Palaeontologists from UNSW Sydney, university of Qld and Vanderbilt university in Tennessee USA pinpointed the demise of Thylacoleo carnifex by studying its chemistry. The carnivores were widespread in Australia for about two million years, disappearing about 35,000 years ago. Fossils have been found along the Warburton and Cooper creeks near Lake Eyre, and a near-complete skull was discovered on the Darling Downs in the 1800s.
Thylacoleo were closely related to megafauna such as the wombat-like diprotodon optatum, the largest known marsupial. In 2012, palaeontologists went public with news of a big megafauna fossil field at Bundoona station near Eulo, after finding the remains of diprotodons, a giant lizard, freshwater crocodile and forest wallaby.
The researchers said the chemical signature preserved in fossil teeth suggested Thylacoleo carnifex hunted primarily in forests, rather than open habitats. This was supported by features of the skeleton that indicated it was an ambush hunter, relying on catching its prey unaware rather than running them down across open plains.
For nearly two million years the marsupial lion, about the size of an African lioness, was one of Australia’s top predators. The study led by Larisa DeSantis of Vanderbilt university posited that, despite being well-adapted for consuming flesh and bone, Thylacoleo was likely the victim of the drying out of Australia, which began about 350,000 years ago.
The carnivores persisted for thousands of years afterwards, as more and more forests disappeared, surviving the influx of humans to the continent about 60,000 years ago. Ultimately, the loss of forest habitats likely led to the extinction of these predators, with the last known record sometime between approximately 35 and 45 thousand years ago.
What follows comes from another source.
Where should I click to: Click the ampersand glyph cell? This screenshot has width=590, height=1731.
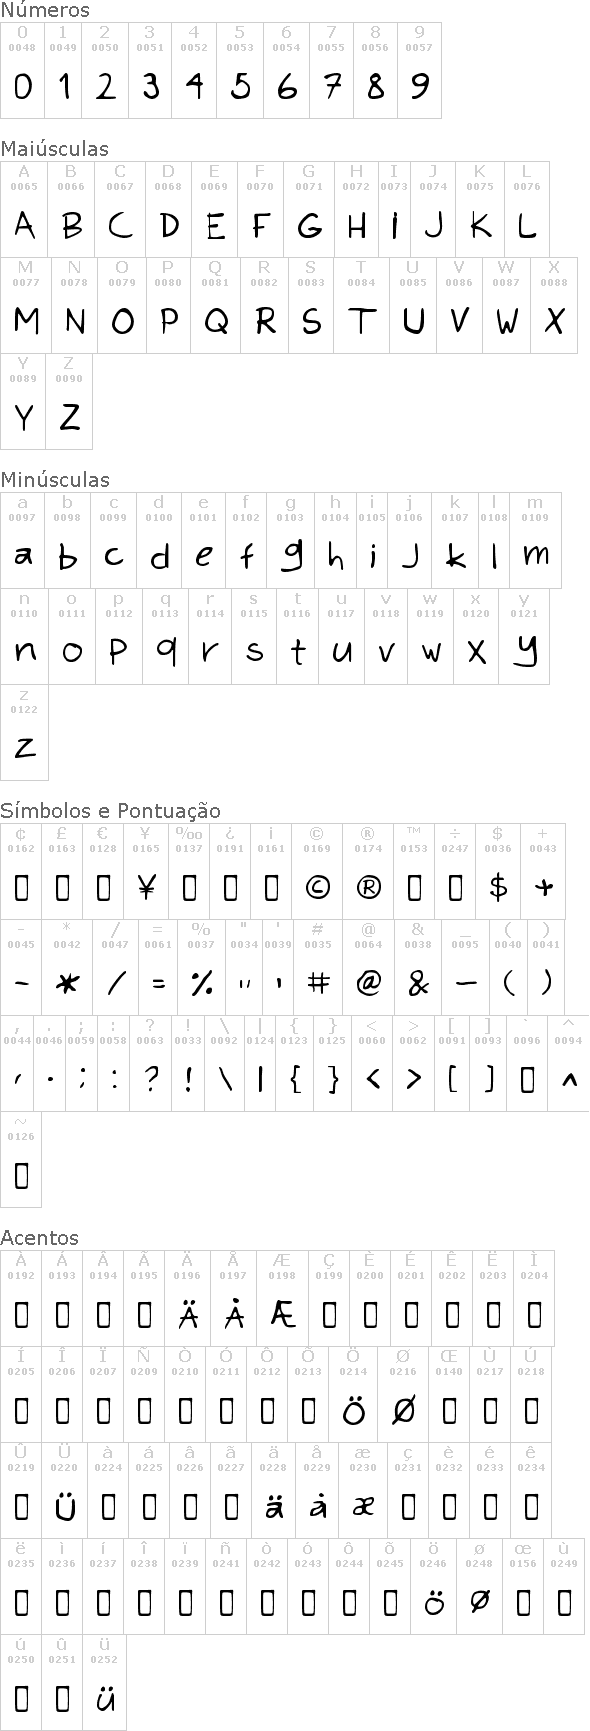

“These data provide evidence that the marsupial lion was an ambush predator and relied on prey that occupied denser cover,” DeSantis said in a press release. “As the landscape became drier and forests less dense, these apex predators may have become less-effective hunters and succumbed to extinction. The study of these ancient fossils provides us with cautionary lessons for the future. Climate change can impact even the fiercest predators.”
The marsupial lion lived alongside the Thylacine, or Tasmanian tiger, which survived until the 20th century. The preference of the Thylacine for prey from more open habitats likely led to its survival, despite having a much weaker bite than Thylacoleo carniflex.
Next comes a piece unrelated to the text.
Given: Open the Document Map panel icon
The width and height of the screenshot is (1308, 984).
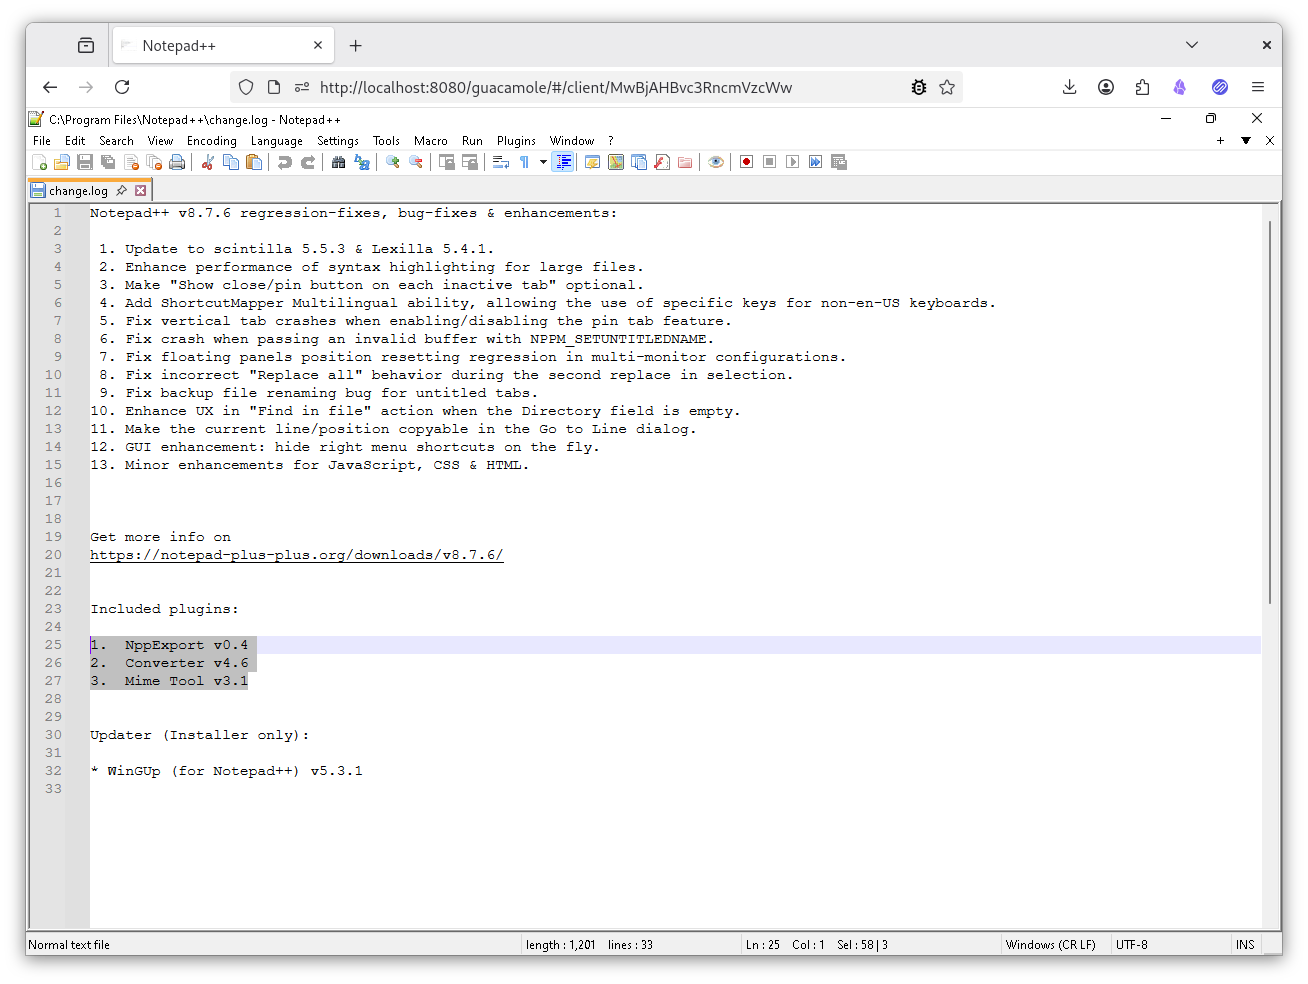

Michael Archer, a vertebrate palaeontologist at the UNSW, said the lion had bolt-cutter teeth that could snip through the leg of giant kangaroos, making it the most-specialised mammalian carnivore in the world. They had proportionately larger brains than African lions and were probably tree climbers, as they had formidable can-opener-like thumb claws. “Humans would’ve encountered these things, which would’ve been interesting, to say the least,” he said.
“What’s increasingly clear now is that it evidently survived the arrival of humans 60,000 years ago, but apparently not the profound impacts of a rapidly drying climate that undermined the survival of a range of megafauna mammals in Australia.”
Artcher said other flesh-eating marsupials were documented in the 25-million-year fossil record from the Riversleigh site in northwest Qld. They included pussy-cat-sized marsupial carnivores such as Microleo attenboroughi and leopard-sized species such as Wakaleo schouteni.
Study co-author Gilbert Price, of the university of Qld said, “When you’re big and bitey, you can eat pretty much anything you want. But our findings show that even the top predators are no match for extreme climate.”